● **Exercise passage**

BEGIN

Wednesday, October 20, 2010

Ralph Moody, The Home Ranch

This cowboy memoir is a bit different from the rest. It is more about ranch work than the open range, and the cattle business is in milk cows rather than raising beef. Notably, "womenfolk" also figure into the picture, a change from the usual all-male accounts of early-days cowboying.

Written more like a novel than a memoir, the book tells of Moody's summer as a very young cowhand on a ranch in the foothills of the Rockies, outside Colorado Springs. The year is 1911 and Moody is just 12 years old, already helping to support his widowed mother.

The book is full of closely observed details about the day-to-day work of ranching with horses. A reader becomes easily immersed in this world and its routines of rounding up, cutting, sorting, and driving cattle, picking and using a string of horses. There are also the adventures occasioned by dust storms, a flooding stream, and getting lost in the mountains while cutting trees for fence posts.

The other ranch hands are well drawn, including a villainous character who starts a vividly described fist fight in the bunkhouse. For the fatherless Moody, the boss and foreman provide the nurturing support needed by a youngster becoming a man.

Meanwhile, the foreman's strong-willed daughter (to whom the book is dedicated) cuts her own wide swath through the story's narrative. Moody, who took up writing in his later years, is a masterful storyteller and makes this bygone world come to life.

Coming up: B. F. Day, Gene Rhodes, Cowboy (1954)

5 comments:

  1. Sounds like a good reference work. I've worked cattle but we never branded ours. and we did our work mostly in vehicles rather than horseback.

END

Reproduce, word for word, the section of The Home Ranch review from "Meanwhile, the foreman's" up to and including "Rhodes, Cowboy (1954)".

● **Data extract**
BEGIN

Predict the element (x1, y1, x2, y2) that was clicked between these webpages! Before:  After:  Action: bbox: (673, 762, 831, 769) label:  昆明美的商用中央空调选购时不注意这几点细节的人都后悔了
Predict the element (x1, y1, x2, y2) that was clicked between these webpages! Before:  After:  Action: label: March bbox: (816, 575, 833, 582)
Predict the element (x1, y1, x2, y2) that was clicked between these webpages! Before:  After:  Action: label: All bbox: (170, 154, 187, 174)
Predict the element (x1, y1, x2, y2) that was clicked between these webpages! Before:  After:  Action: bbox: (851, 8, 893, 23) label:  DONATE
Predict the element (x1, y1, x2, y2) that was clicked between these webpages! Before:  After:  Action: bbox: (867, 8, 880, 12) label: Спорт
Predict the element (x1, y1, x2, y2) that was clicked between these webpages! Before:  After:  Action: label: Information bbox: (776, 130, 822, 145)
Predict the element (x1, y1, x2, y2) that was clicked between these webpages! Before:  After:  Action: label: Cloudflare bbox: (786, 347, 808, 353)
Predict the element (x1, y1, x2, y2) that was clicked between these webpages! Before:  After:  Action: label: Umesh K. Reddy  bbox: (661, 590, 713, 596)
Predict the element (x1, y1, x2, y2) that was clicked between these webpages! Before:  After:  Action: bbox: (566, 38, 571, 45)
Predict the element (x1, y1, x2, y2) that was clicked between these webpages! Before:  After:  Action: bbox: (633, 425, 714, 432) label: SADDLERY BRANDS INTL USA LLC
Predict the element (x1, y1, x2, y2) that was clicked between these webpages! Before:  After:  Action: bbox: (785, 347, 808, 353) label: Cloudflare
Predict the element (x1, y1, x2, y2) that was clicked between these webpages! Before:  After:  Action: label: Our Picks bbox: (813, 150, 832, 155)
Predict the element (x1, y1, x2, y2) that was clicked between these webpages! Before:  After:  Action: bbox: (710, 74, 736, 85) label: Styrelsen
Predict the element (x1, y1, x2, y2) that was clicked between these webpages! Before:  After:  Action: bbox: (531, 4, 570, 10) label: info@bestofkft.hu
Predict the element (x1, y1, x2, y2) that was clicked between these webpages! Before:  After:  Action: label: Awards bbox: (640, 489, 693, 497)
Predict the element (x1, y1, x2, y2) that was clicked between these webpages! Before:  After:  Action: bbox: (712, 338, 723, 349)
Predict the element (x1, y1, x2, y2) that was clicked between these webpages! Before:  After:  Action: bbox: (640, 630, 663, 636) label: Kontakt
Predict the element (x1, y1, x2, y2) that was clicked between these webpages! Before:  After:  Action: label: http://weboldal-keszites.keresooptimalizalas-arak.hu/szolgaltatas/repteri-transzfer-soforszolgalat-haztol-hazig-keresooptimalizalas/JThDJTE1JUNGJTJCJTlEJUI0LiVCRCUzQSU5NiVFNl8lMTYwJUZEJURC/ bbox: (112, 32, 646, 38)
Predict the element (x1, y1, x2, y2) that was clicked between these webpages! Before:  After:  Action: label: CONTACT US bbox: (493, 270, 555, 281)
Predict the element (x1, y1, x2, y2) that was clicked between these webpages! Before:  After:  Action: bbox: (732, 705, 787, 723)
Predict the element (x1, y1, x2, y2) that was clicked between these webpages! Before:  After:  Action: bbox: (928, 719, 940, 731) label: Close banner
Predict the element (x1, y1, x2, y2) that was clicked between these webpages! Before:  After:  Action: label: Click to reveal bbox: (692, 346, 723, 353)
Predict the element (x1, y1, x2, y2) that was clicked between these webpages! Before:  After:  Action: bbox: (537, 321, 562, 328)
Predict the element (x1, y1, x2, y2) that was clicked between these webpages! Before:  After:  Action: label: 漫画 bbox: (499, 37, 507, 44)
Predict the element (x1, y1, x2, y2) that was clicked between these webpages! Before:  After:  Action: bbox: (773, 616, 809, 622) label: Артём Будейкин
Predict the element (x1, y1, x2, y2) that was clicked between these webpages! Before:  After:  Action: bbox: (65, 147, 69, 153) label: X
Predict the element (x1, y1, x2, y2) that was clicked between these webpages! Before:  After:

END

● **Written answer**
Meanwhile, the foreman's strong-willed daughter (to whom the book is dedicated) cuts her own wide swath through the story's narrative. Moody, who took up writing in his later years, is a masterful storyteller and makes this bygone world come to life.

Coming up: B. F. Day, Gene Rhodes, Cowboy (1954)